CoreLogic head of research Tim Lawless said that while Melbourne’s slump – a 5.5 per cent decline since March – has dragged the index down, plans to lift restrictions should see buyer activity grow in October.

Image: CoreLogic
Image: CoreLogic

Regional markets strong

Combined regional markets grew 0.4 per cent in value, compared to the combined capitals’ fall of 0.2 per cent, thanks to a combination of lifestyle choices and demographic trends.

“From a cyclical perspective, regional areas weren’t recording the same growth conditions pre-Covid, so home values in these markets are often more affordable, and don’t have a high base to fall from,” Lawless said.

“Anecdotally we are also observing a transition of demand away from the cities towards the major regional centres, particularly those that are adjacent to the larger capitals where residents can commute back to the cities if required.

“Remote working arrangements are no doubt a factor in supporting demand in these markets, but lifestyle opportunities and a desire for lower density housing options are also playing a part.”

Challenges ahead

While the housing market downturn has been relatively subdued, an end to mortgage deferrals and reduction in JobKeeper and JobSeeker payments pose significant headwinds.

CoreLogic said it is “logical to assume” that a rise in distressed borrowers will come as repayments resume.

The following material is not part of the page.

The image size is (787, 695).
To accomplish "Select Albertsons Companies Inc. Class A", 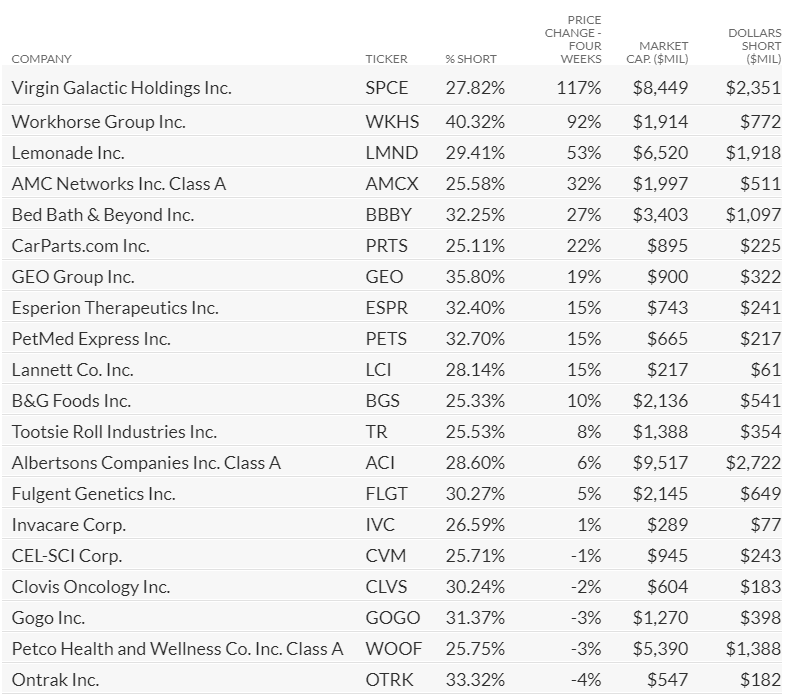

But, Lawless noted, this hasn’t been seen so far.

“The aggregate effect of low mortgage rates, and the prospect that rates could fall further, low inventory levels, government incentives and improving consumer sentiment seems to be outweighing the negative economic shock brought about by the pandemic, “ Lawless said.

And as listings remain 22 per cent below where they were a year ago, these tight inventory levels are actually creating a sense of urgency.

“The imbalance between available supply and housing demand is one of the reasons why housing values have hardly fallen through the Covid-19 period so far, and helps to explain the recent upwards trend in values across some cities,” Lawless said.

“We aren’t seeing any signs of a rise in distressed listings or stock starting to pile up in the market. In fact, the opposite seems to be true, where new listings are being absorbed by the market faster than the rate at which they are being added.

“This trend will be important to monitor over coming months as fiscal support tapers and the financial situation of borrowers taking a repayment holiday is assessed by their lender. A rise in urgent or distressed listings would provide a further test for the resilience of housing values.”

He said the Government will likely have a round of spending initiatives and stimulus measures targeting housing and investment in the coming Budget on Tuesday 6 October, while suggestions the Reserve Bank of Australia will cut rates lower may also support the housing market.